Give back the entries that follow exactly as written. Any picture gets left out.

(Stored items)

+ + + + +

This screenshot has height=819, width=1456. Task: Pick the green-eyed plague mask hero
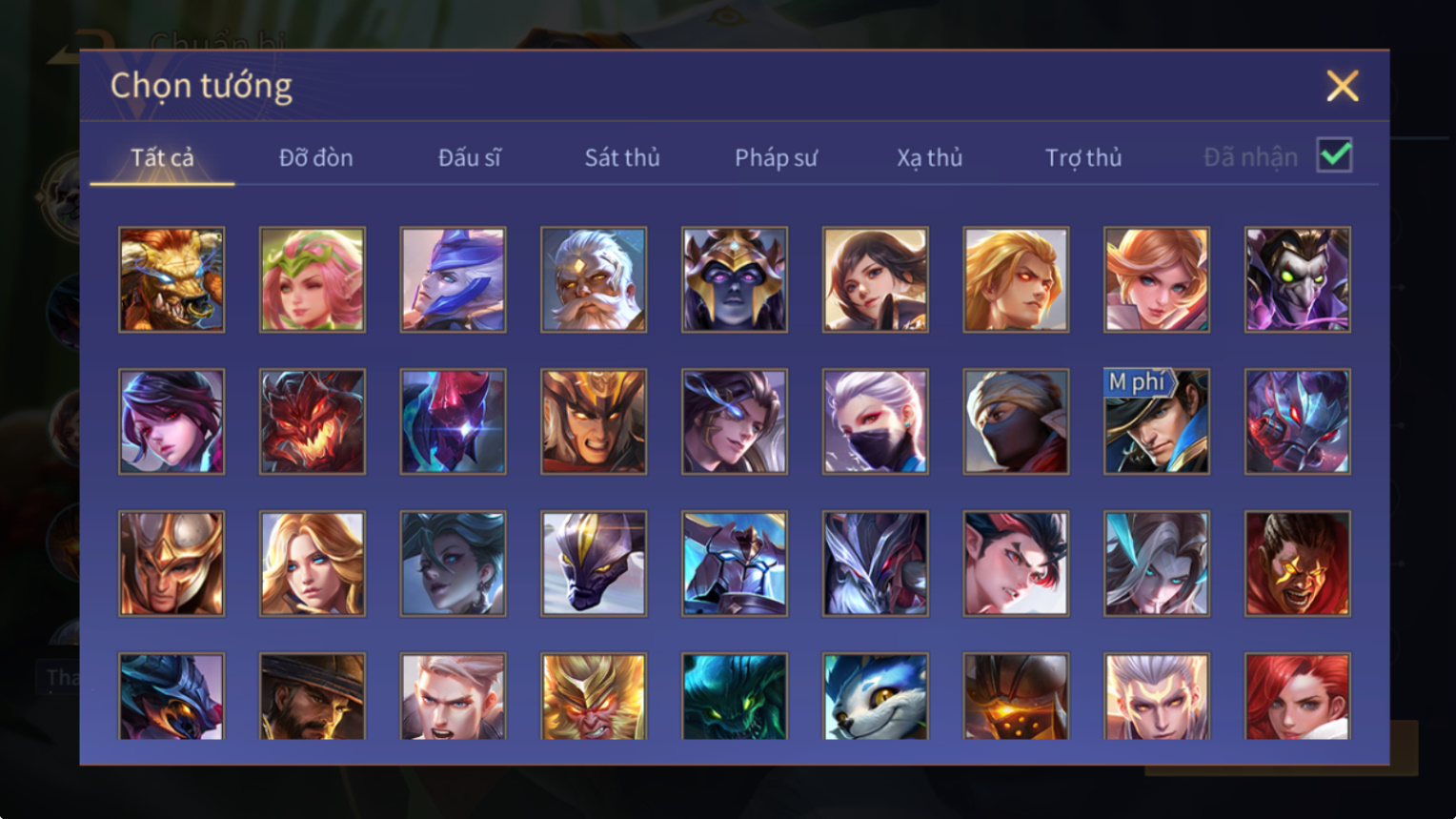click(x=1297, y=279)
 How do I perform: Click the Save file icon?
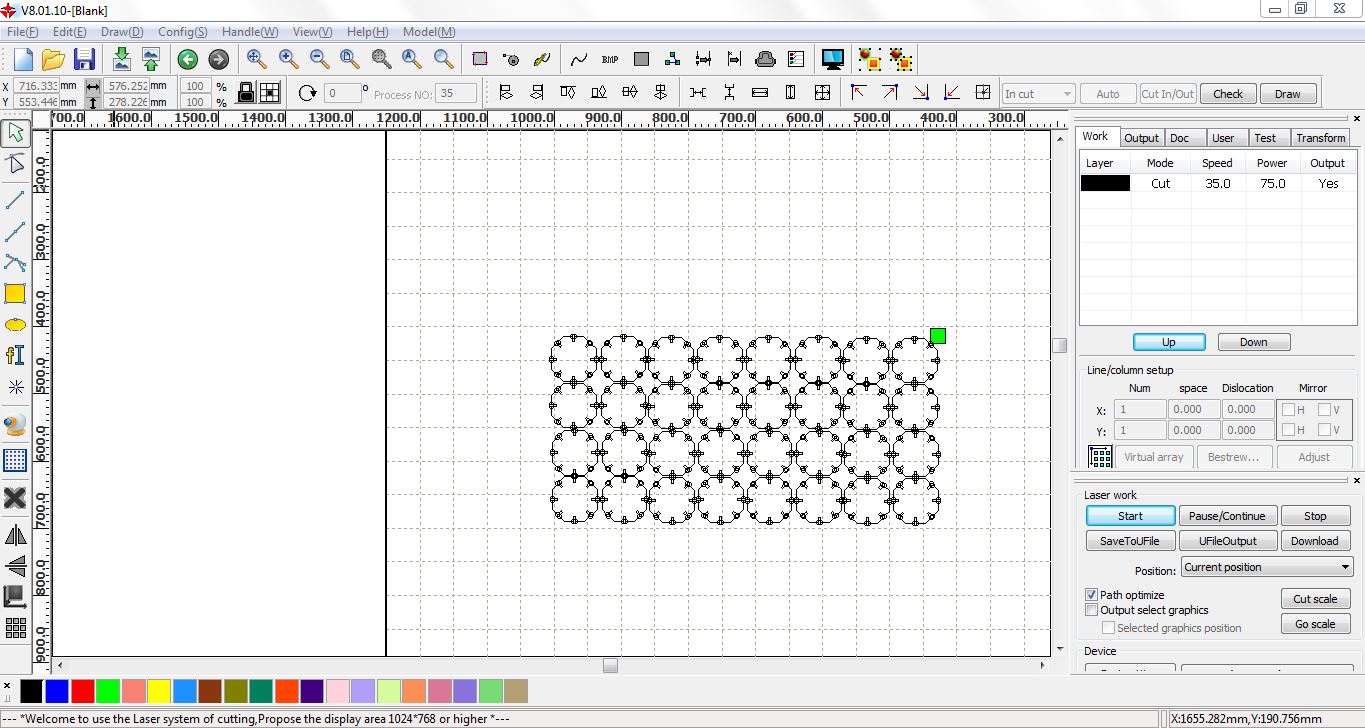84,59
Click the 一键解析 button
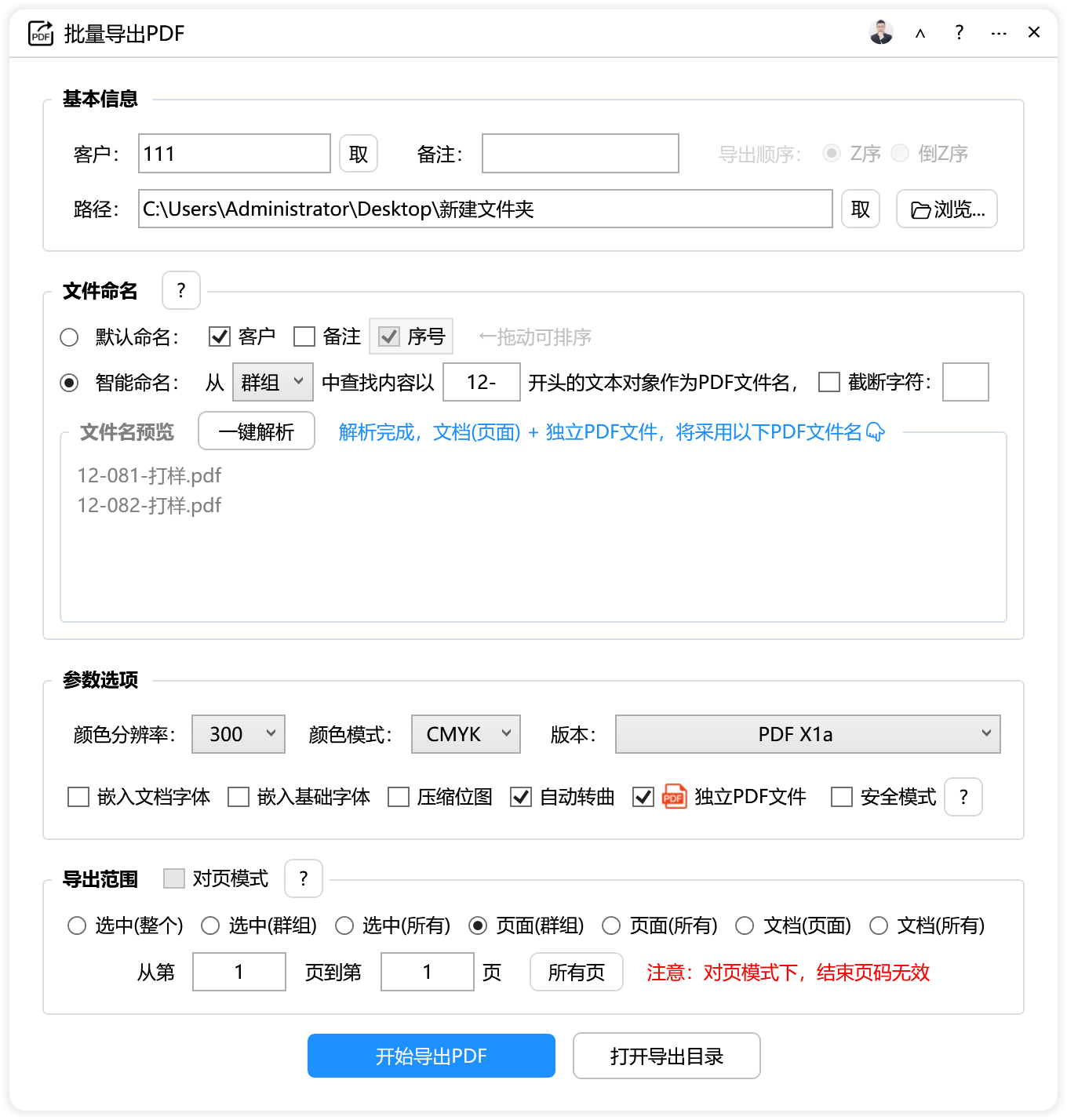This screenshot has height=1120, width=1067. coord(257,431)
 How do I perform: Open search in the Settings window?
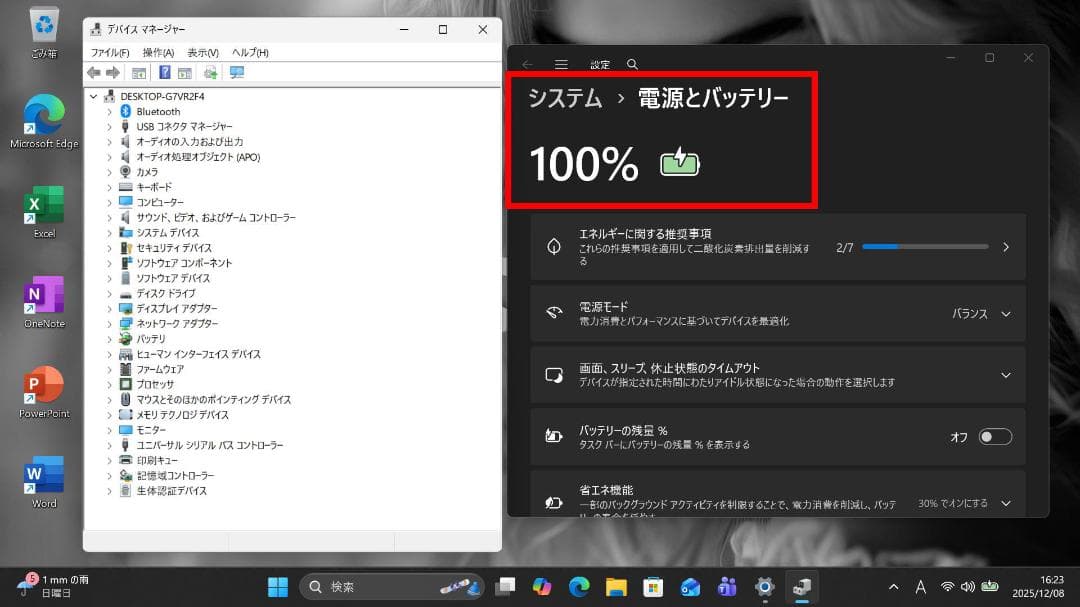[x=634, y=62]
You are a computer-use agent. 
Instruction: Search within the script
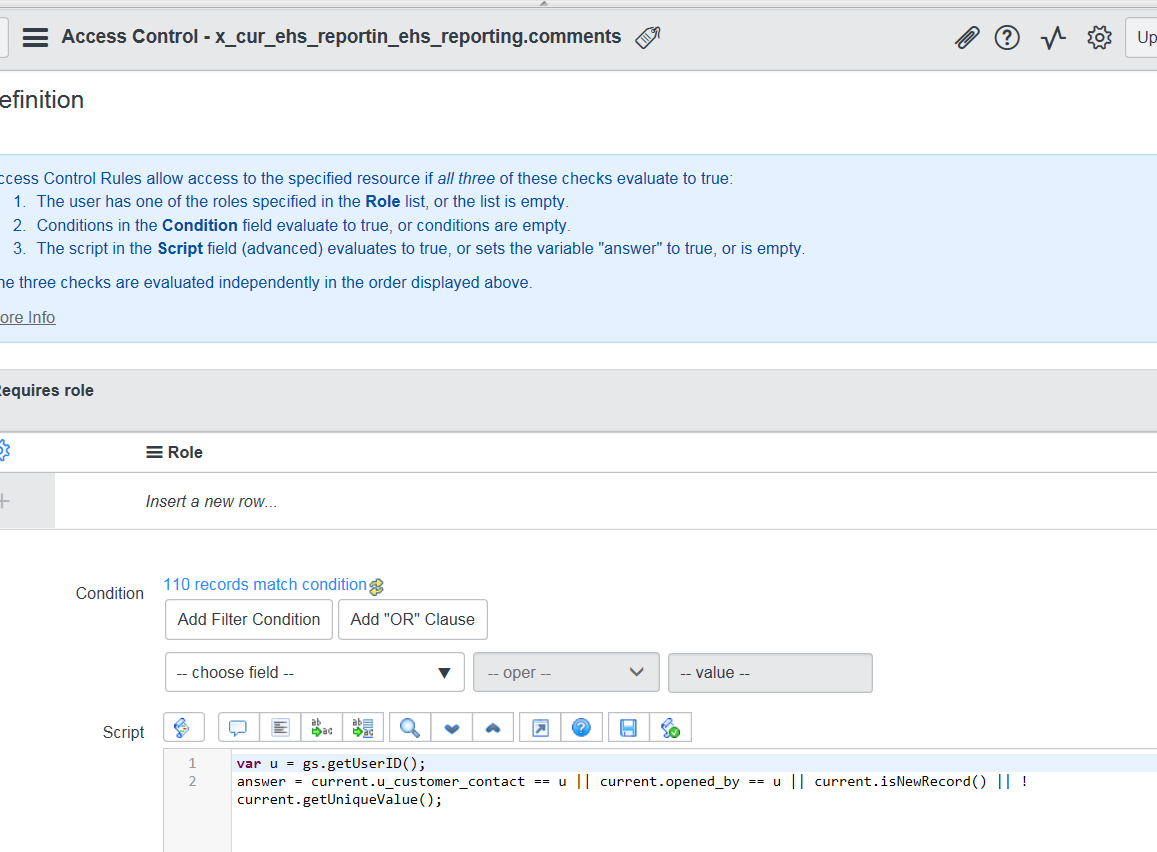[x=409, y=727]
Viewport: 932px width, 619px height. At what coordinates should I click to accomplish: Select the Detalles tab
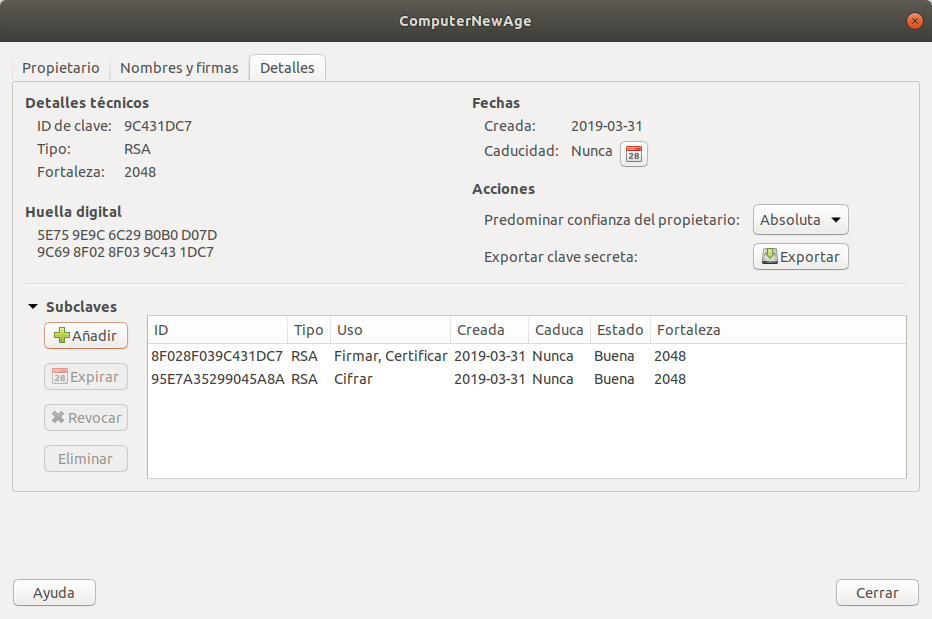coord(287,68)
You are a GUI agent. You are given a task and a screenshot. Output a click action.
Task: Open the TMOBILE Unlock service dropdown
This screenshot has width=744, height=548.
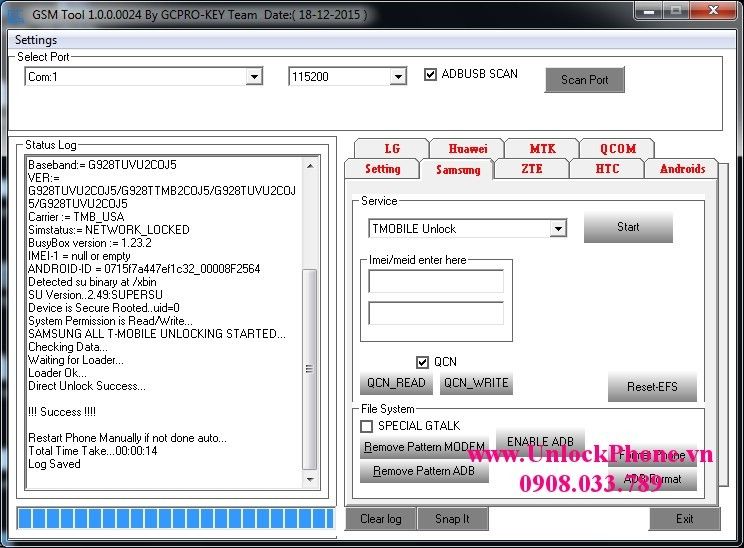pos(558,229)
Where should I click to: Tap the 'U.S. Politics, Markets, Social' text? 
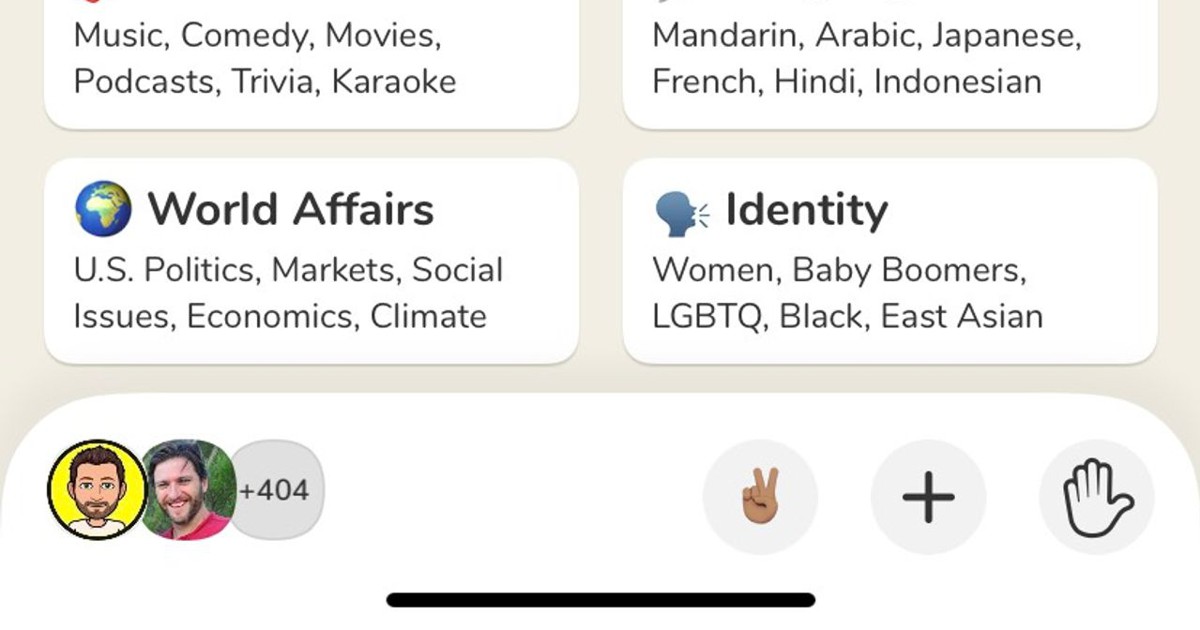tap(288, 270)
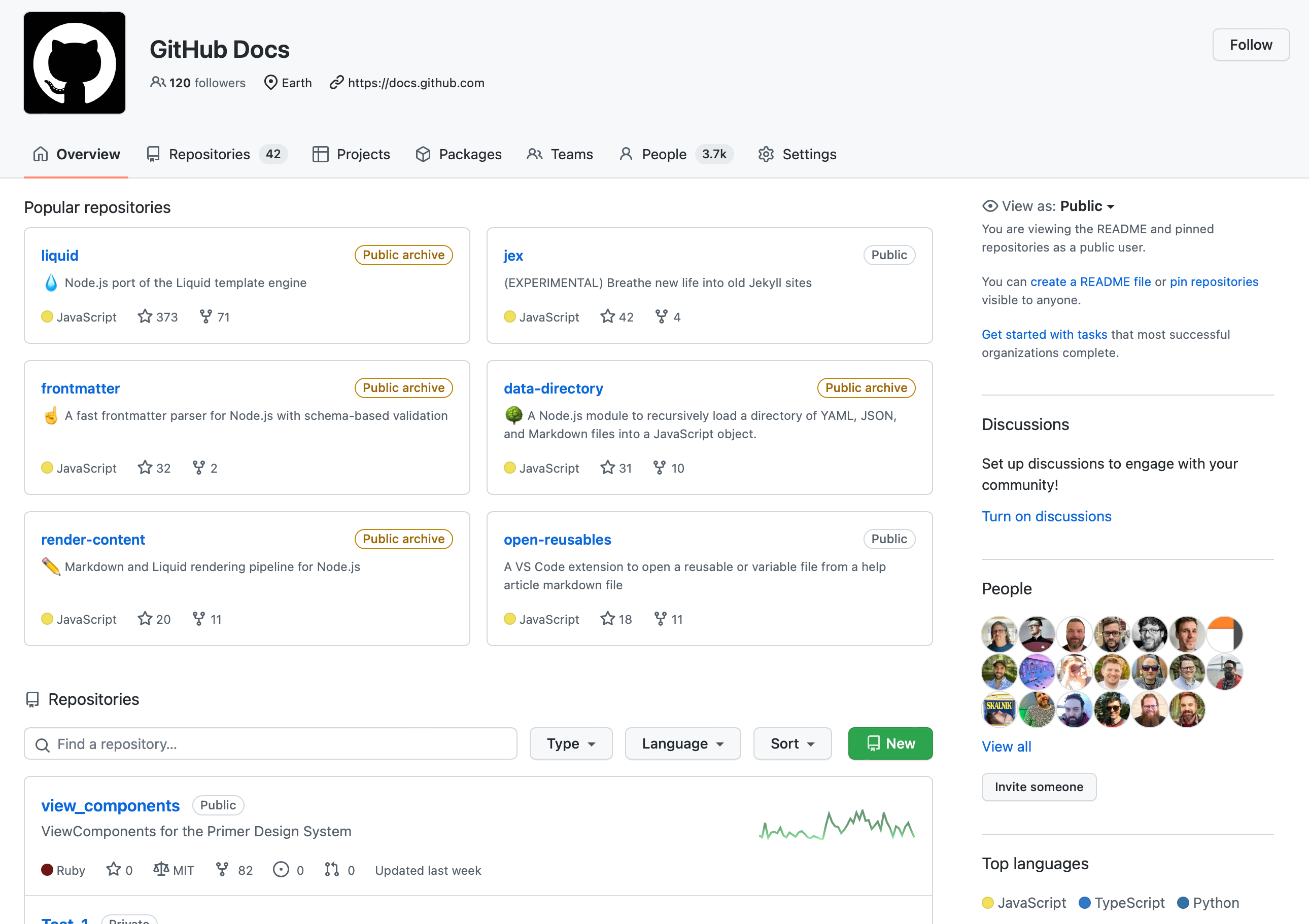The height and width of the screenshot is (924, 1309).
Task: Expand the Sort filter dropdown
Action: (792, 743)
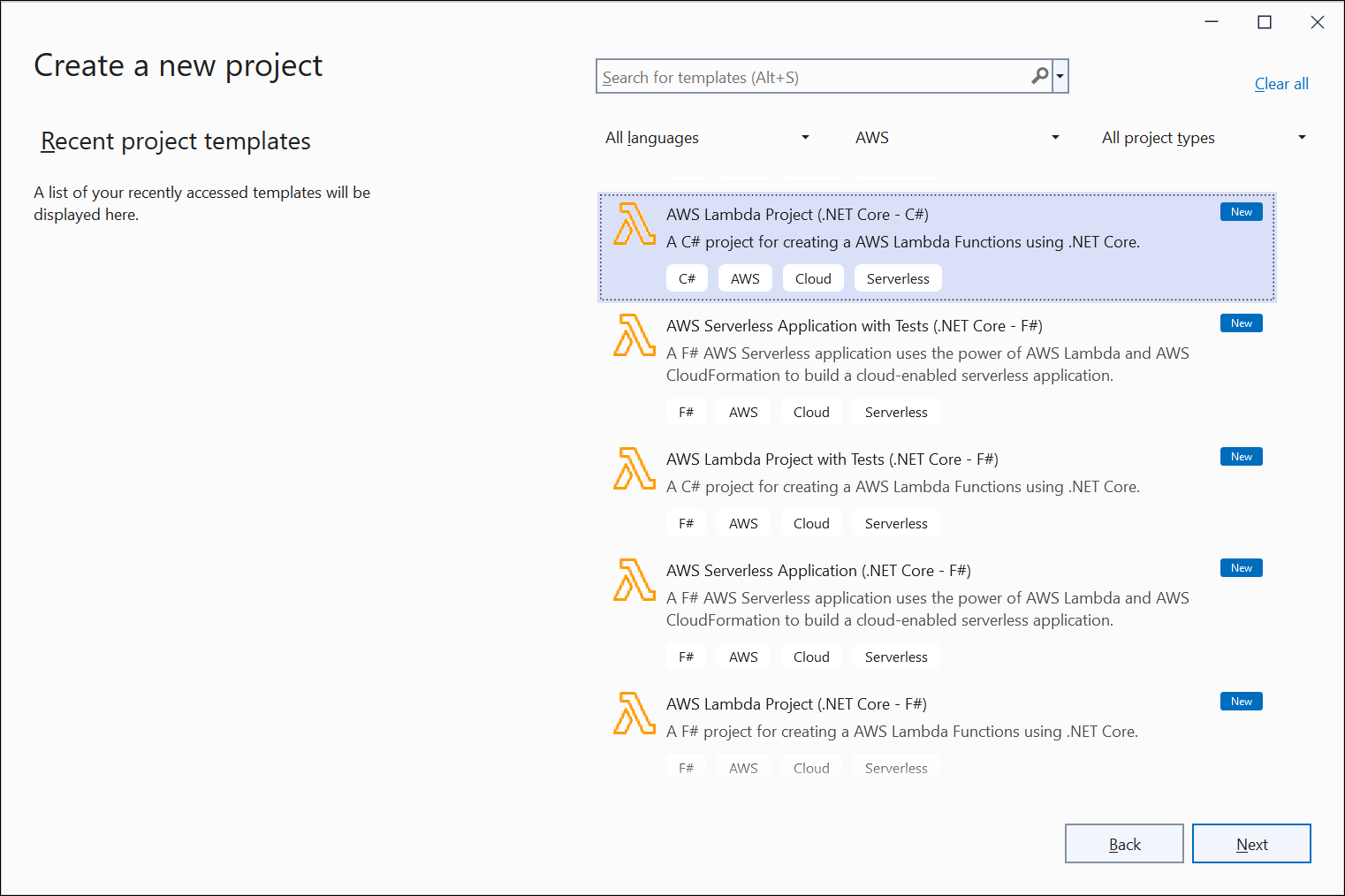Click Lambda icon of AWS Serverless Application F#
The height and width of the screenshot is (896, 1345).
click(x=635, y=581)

+ + + + +

### Response to this exercise:
This screenshot has height=819, width=1456. Task: Pick the green-eyed plague mask hero
click(x=1297, y=279)
 How do I perform: Click the Save file icon?
84,59
Click the 一键解析 button
This screenshot has height=1120, width=1067. coord(257,431)
 How do I perform: Open search in the Settings window?
[x=634, y=62]
You are a computer-use agent. 
Instruction: Search within the script
[x=409, y=727]
Viewport: 932px width, 619px height. At what coordinates should I click to accomplish: Select the Detalles tab
coord(287,68)
You are a GUI agent. You are given a task and a screenshot. Output a click action.
Task: Open the TMOBILE Unlock service dropdown
This screenshot has width=744, height=548.
pos(558,229)
Where should I click to: Tap the 'U.S. Politics, Markets, Social' text? 
tap(288, 270)
The height and width of the screenshot is (924, 1309).
Task: Expand the Sort filter dropdown
Action: (792, 743)
Click Lambda icon of AWS Serverless Application F#
The height and width of the screenshot is (896, 1345).
click(x=635, y=581)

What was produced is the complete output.